— Action item —
Transcribe, word for word and without additions, each line below from the one containing "[Inked in Style on Pinterest] (188, 1370)" through the one containing "Toggle (350, 41)", both ends included.

Collection entries:
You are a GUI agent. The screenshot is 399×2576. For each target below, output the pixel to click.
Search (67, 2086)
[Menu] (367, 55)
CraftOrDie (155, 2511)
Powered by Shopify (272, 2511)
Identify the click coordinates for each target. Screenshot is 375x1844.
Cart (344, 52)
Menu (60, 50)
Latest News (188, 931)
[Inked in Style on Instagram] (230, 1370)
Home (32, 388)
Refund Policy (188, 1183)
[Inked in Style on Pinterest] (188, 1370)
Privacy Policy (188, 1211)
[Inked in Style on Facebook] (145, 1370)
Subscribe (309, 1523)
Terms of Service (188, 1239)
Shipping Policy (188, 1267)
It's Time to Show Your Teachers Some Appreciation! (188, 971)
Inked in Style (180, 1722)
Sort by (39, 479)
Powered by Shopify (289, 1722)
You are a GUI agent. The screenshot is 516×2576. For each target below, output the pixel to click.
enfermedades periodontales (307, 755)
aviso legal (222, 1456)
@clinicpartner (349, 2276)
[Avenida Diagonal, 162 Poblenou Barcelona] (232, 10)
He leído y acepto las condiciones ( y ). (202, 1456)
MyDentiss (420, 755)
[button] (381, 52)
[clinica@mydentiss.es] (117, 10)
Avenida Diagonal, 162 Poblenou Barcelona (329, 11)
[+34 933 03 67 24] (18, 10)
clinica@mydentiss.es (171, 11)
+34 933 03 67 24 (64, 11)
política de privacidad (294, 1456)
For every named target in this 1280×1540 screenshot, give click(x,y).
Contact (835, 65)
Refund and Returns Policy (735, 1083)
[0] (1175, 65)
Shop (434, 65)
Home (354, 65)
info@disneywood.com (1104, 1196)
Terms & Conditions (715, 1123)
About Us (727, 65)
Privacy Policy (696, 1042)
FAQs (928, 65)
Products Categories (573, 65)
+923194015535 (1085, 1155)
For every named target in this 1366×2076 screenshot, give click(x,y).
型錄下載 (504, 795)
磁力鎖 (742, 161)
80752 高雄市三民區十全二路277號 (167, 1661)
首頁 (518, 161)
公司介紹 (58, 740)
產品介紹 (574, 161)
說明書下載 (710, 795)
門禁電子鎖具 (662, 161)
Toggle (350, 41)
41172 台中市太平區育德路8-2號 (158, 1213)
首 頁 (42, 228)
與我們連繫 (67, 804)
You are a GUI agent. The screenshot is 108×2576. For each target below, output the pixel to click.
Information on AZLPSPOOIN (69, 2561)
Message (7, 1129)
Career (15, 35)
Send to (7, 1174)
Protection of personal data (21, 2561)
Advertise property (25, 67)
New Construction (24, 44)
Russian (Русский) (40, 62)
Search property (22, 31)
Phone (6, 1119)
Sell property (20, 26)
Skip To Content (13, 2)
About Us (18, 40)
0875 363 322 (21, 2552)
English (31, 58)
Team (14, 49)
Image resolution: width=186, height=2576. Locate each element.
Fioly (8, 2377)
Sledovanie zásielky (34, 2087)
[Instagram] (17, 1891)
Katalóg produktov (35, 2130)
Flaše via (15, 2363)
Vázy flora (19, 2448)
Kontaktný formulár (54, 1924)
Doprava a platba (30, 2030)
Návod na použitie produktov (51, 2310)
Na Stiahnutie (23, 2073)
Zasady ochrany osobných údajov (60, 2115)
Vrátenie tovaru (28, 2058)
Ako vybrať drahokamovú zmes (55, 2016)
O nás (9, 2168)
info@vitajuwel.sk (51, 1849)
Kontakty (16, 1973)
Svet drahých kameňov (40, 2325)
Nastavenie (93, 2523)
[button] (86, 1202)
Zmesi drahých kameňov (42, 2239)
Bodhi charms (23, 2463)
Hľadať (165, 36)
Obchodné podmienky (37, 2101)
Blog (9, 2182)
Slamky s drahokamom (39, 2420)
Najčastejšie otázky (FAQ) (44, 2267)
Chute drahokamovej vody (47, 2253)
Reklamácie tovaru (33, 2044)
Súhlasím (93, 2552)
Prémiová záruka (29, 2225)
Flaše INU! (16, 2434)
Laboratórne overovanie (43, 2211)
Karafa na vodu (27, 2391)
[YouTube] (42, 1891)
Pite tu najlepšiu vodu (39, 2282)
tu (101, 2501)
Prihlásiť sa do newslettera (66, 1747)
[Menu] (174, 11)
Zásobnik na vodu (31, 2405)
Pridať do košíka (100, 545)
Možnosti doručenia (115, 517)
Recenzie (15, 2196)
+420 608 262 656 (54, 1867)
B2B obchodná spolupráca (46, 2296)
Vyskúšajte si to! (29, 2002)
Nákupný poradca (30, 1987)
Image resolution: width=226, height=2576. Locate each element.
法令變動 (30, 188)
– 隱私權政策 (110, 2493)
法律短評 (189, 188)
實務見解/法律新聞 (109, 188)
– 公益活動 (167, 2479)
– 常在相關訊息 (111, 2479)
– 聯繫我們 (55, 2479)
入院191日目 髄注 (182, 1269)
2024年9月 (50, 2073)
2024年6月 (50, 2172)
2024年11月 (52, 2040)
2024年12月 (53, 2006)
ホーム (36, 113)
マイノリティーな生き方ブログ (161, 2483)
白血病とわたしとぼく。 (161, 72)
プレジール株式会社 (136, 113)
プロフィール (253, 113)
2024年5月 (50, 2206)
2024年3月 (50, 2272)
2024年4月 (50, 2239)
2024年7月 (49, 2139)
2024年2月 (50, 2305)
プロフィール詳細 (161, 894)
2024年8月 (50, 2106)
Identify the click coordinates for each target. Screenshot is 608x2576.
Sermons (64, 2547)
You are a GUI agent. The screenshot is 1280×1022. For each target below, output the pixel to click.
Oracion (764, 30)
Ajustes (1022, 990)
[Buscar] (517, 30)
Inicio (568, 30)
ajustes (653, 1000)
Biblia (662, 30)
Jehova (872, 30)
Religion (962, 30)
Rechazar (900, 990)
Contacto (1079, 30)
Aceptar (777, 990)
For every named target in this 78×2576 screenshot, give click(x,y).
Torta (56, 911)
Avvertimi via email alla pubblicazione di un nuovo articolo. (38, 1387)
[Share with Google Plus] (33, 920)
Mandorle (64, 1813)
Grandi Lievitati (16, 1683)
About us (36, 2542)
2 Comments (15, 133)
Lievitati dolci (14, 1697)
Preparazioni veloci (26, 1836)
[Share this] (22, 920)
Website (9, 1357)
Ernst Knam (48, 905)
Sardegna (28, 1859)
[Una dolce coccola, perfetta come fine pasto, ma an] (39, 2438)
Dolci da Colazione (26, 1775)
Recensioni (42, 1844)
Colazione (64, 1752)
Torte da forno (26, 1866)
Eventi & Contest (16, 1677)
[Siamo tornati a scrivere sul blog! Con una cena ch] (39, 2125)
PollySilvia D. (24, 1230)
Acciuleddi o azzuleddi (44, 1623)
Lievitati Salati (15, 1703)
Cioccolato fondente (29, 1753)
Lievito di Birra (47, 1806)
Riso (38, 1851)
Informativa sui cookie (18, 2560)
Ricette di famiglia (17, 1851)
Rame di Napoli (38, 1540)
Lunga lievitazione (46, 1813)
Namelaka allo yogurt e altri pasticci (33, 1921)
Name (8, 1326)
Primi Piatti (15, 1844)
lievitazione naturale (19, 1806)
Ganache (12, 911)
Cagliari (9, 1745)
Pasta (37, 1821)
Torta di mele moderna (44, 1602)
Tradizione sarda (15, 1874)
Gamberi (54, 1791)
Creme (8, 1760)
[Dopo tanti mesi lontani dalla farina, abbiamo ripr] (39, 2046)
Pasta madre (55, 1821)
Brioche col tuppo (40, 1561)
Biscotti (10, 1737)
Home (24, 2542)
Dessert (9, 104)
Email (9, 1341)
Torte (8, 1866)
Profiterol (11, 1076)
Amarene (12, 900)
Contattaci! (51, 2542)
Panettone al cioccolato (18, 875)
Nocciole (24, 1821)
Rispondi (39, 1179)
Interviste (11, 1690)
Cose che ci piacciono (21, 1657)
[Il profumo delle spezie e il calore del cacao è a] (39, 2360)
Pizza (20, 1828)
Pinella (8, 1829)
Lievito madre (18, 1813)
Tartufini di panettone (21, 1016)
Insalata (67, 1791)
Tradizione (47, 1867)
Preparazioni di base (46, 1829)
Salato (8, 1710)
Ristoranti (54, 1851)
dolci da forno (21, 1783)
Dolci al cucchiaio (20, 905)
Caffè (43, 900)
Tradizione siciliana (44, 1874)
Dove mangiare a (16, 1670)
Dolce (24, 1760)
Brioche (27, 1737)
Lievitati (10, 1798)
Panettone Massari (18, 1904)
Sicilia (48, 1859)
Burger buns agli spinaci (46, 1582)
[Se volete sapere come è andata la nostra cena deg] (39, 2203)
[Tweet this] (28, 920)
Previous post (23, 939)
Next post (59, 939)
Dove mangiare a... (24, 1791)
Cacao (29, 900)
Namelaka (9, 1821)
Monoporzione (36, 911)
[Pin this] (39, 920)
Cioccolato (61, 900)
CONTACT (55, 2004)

— Exercise result —
[Inked in Style on Pinterest] (188, 1370)
Privacy Policy (188, 1211)
[Inked in Style on Facebook] (145, 1370)
Subscribe (309, 1523)
Terms of Service (188, 1239)
Shipping Policy (188, 1267)
It's Time to Show Your Teachers Some Appreciation! (188, 971)
Inked in Style (180, 1722)
Sort by (39, 479)
Powered by Shopify (289, 1722)
You are a GUI agent. The screenshot is 516×2576. For each target below, output the pixel to click.
enfermedades periodontales (307, 755)
aviso legal (222, 1456)
@clinicpartner (349, 2276)
[Avenida Diagonal, 162 Poblenou Barcelona] (232, 10)
He leído y acepto las condiciones ( y ). (202, 1456)
MyDentiss (420, 755)
[button] (381, 52)
[clinica@mydentiss.es] (117, 10)
Avenida Diagonal, 162 Poblenou Barcelona (329, 11)
[+34 933 03 67 24] (18, 10)
clinica@mydentiss.es (171, 11)
+34 933 03 67 24 (64, 11)
política de privacidad (294, 1456)
For every named target in this 1280×1540 screenshot, give click(x,y).
Contact (835, 65)
Refund and Returns Policy (735, 1083)
[0] (1175, 65)
Shop (434, 65)
Home (354, 65)
info@disneywood.com (1104, 1196)
Terms & Conditions (715, 1123)
About Us (727, 65)
Privacy Policy (696, 1042)
FAQs (928, 65)
Products Categories (573, 65)
+923194015535 (1085, 1155)
For every named target in this 1366×2076 screenshot, give click(x,y).
型錄下載 (504, 795)
磁力鎖 (742, 161)
80752 高雄市三民區十全二路277號 (167, 1661)
首頁 (518, 161)
公司介紹 (58, 740)
產品介紹 (574, 161)
說明書下載 (710, 795)
門禁電子鎖具 (662, 161)
Toggle (350, 41)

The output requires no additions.